Not being the 'girly'-est girl has never caused major problems for me (except maybe for that first day of high school when my teacher, having mistaken me for a boy, assigned me to re-arranging the classroom furniture with the rest of the boys). Nor is it anywhere near the top of my list (don't say you haven't got one) of things-I-wish-were-different-about-myself. Still, whenever I contemplate my impending professional life, or all the dress-up fun that N's missing out on by virtue of having an androgynous playmate, 'tis difficult to suppress a small sigh.

Mainly for your viewing pleasure, but also because this is marginally more entertaining than re-drafting a will (which is what I should be doing instead, and FYI for academic rather than personal use), allow me to share a few - less conspicuous - of my unladylike ways.

I take stairs two or more at a time, both up and down. Believe it or not I find this minimises my chances of tripping. Also it makes for an impressive display of my otherwise non-existent physical prowess. A significant reason for my aversion to formal footwear.

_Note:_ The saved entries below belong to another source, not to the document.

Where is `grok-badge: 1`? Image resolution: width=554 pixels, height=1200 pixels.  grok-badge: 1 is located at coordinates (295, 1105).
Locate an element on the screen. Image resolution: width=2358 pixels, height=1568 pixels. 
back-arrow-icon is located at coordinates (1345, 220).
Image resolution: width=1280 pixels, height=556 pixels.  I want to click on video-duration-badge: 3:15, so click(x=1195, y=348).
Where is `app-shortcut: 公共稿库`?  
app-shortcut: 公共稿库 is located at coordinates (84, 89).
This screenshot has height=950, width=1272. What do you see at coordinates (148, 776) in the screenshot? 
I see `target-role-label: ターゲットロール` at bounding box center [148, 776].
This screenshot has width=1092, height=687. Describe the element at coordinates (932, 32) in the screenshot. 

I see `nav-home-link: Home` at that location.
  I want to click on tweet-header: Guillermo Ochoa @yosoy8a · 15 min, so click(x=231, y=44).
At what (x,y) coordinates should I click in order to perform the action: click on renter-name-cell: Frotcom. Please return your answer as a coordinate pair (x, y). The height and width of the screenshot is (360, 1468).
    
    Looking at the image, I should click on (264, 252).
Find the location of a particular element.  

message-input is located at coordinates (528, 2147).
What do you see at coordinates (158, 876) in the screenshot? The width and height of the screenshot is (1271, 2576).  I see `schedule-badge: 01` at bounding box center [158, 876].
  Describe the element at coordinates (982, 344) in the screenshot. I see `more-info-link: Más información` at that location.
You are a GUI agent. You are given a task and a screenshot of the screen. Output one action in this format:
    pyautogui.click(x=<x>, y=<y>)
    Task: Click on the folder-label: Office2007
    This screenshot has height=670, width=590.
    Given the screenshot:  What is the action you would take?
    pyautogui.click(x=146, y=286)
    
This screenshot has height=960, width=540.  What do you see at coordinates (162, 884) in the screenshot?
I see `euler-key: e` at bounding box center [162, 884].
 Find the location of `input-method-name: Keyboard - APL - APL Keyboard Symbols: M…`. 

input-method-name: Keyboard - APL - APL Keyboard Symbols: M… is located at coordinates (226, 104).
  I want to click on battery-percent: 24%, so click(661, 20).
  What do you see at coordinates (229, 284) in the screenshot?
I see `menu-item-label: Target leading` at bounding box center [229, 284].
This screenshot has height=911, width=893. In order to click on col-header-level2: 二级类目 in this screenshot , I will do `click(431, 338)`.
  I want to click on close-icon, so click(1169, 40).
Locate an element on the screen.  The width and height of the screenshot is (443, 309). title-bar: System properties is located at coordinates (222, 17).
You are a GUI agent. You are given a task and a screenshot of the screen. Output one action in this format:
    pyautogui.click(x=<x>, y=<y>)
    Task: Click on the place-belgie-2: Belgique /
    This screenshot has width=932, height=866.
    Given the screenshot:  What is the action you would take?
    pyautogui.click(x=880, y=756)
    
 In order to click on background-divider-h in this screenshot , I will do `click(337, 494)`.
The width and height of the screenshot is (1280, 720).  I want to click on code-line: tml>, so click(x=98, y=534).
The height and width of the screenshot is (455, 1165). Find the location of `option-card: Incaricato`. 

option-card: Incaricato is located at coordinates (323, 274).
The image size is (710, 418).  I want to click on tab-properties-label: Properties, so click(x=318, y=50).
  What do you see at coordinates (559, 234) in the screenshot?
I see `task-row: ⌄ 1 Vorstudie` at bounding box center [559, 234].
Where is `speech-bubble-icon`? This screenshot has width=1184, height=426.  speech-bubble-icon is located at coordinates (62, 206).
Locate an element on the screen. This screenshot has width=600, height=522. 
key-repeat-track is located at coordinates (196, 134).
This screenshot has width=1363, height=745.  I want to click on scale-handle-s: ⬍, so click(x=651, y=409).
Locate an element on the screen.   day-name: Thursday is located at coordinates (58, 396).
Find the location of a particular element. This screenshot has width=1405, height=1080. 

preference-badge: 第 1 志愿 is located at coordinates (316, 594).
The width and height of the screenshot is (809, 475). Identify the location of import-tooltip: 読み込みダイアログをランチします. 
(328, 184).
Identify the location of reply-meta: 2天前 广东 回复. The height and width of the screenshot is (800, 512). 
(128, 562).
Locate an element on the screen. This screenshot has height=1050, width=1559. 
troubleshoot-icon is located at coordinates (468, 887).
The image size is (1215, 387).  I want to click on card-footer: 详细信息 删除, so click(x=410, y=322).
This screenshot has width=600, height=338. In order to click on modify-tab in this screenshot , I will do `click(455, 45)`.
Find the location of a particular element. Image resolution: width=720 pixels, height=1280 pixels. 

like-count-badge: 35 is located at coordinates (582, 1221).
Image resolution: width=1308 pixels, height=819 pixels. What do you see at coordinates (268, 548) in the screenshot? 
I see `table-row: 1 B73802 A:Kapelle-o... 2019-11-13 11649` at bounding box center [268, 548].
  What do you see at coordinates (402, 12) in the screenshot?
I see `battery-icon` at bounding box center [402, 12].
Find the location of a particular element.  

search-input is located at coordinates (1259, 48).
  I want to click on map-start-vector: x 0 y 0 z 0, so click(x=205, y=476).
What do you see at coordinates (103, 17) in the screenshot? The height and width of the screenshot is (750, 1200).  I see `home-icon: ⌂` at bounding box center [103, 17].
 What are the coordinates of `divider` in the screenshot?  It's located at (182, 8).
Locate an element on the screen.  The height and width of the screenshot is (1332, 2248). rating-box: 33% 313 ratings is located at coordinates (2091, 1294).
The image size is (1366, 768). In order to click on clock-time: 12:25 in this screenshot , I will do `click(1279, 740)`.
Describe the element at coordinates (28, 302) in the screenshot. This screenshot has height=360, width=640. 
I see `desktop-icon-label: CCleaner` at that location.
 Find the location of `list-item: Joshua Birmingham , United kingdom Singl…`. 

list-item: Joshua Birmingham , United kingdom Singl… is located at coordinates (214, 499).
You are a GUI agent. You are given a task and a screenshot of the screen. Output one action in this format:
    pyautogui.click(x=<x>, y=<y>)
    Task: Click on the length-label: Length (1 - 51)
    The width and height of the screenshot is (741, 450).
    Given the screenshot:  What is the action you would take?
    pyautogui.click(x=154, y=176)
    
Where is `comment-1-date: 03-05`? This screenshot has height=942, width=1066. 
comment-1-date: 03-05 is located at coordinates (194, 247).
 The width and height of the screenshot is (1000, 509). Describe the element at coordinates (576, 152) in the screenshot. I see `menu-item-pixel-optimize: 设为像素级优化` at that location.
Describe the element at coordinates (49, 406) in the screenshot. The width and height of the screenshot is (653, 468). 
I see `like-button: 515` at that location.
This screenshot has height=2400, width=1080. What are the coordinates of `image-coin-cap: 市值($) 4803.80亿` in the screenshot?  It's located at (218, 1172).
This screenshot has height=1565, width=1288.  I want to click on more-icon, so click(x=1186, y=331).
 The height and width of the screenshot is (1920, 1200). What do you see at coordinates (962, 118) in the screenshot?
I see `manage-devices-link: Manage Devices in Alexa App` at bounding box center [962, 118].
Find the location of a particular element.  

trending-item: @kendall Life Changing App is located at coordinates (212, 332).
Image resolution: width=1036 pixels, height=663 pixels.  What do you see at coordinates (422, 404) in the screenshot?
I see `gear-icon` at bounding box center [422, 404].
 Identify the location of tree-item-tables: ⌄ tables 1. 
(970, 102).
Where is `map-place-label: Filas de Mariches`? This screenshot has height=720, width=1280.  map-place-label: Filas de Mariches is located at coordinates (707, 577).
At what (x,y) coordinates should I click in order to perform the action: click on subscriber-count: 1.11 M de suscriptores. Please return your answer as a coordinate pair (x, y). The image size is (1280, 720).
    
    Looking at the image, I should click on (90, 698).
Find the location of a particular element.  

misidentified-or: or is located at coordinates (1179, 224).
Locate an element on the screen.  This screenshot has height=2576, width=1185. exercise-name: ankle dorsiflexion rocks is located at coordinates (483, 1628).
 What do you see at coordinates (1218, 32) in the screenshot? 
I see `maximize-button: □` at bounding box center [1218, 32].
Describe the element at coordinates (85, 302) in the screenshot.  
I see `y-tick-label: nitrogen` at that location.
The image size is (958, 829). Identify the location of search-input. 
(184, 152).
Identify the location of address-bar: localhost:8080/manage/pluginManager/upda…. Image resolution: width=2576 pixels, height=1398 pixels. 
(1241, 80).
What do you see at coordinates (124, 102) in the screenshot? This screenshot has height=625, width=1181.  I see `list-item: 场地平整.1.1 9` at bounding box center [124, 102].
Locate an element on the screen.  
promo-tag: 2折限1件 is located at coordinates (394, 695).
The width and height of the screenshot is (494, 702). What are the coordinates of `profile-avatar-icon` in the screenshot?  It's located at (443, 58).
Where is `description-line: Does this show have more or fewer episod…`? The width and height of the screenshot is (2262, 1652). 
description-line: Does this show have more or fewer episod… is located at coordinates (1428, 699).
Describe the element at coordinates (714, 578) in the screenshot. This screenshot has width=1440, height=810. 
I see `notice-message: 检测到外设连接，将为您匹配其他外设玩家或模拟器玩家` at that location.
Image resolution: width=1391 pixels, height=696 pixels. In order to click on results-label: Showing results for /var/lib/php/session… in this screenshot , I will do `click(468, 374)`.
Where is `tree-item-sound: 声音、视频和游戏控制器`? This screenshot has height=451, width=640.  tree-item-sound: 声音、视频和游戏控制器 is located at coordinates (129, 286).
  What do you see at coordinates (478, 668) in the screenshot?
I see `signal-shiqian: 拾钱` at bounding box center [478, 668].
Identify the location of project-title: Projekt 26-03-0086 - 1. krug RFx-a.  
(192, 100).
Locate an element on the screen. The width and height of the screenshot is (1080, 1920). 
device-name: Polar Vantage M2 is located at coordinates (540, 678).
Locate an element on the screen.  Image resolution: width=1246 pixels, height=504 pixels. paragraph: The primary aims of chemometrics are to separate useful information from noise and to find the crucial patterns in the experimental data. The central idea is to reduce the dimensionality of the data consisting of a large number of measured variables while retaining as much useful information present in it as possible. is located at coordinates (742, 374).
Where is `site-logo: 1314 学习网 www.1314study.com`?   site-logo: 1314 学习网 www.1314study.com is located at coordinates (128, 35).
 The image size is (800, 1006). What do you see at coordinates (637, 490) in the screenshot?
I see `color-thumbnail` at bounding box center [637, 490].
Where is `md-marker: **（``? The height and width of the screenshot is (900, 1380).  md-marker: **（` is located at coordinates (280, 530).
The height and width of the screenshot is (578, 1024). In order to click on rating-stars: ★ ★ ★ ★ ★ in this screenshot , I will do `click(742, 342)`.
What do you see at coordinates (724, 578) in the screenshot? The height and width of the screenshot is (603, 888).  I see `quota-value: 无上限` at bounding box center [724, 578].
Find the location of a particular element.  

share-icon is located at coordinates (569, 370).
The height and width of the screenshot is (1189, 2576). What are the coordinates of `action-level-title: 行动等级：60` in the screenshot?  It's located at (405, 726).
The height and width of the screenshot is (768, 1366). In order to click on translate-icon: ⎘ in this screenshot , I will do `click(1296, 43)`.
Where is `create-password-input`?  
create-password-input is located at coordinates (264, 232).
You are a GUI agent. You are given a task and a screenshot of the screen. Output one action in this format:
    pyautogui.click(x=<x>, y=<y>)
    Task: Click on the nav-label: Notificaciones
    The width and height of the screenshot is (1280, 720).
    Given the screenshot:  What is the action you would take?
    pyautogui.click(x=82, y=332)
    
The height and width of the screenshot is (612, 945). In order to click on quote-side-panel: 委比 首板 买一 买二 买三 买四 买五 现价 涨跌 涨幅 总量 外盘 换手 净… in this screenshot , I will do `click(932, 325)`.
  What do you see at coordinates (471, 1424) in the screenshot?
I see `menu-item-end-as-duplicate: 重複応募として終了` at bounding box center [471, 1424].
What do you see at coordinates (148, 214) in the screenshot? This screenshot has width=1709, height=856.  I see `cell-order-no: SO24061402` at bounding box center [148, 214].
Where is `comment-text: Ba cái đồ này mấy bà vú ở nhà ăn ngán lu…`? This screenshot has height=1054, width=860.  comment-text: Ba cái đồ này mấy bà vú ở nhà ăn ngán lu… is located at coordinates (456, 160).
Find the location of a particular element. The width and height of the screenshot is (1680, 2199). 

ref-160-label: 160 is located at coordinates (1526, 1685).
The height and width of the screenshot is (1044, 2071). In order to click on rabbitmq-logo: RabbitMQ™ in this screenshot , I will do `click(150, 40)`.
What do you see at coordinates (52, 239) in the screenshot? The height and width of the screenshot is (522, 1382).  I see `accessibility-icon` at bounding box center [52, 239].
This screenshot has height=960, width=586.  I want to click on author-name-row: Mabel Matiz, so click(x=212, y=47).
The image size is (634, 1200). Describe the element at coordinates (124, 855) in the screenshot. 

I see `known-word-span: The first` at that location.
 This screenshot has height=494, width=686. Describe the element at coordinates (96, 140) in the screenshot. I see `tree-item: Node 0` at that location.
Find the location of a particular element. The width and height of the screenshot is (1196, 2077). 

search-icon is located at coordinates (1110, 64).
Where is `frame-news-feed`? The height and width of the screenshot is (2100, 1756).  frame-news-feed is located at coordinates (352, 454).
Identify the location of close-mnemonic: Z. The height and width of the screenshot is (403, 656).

Despite my proud heritage, I am clumsy with chopsticks and prefer a spoon and/or (my) fingers. Also, I always finish what's on my plate which, based on observations as well as hearsay, is most unbecoming.

I don't believe in electricity-dependent climate control. Heaters make me thirsty and coolers make me feel segregated from the outside world. Consequently, the coldest nights I go to bed in next day's clothes sans outermost layer, the hottest days I drive with all my windows down and intermittently splash water on myself.

Whilst I've forced myself to be as discreet as possible, I still flinch whenever a guy gives way or holds the door or pulls the chair out for me. It gets worse: my ignorance of queuing etiquette coupled with an in-built awkwardness means that more often than not I let the person next to me go first - and invariably so when that person is female.

I don't recall ever owning more than 4 pairs of shoes at the same time. 1 professional, 1 or 2 casual, 1 exercise. Carrie Bradshaw, you're alien to me.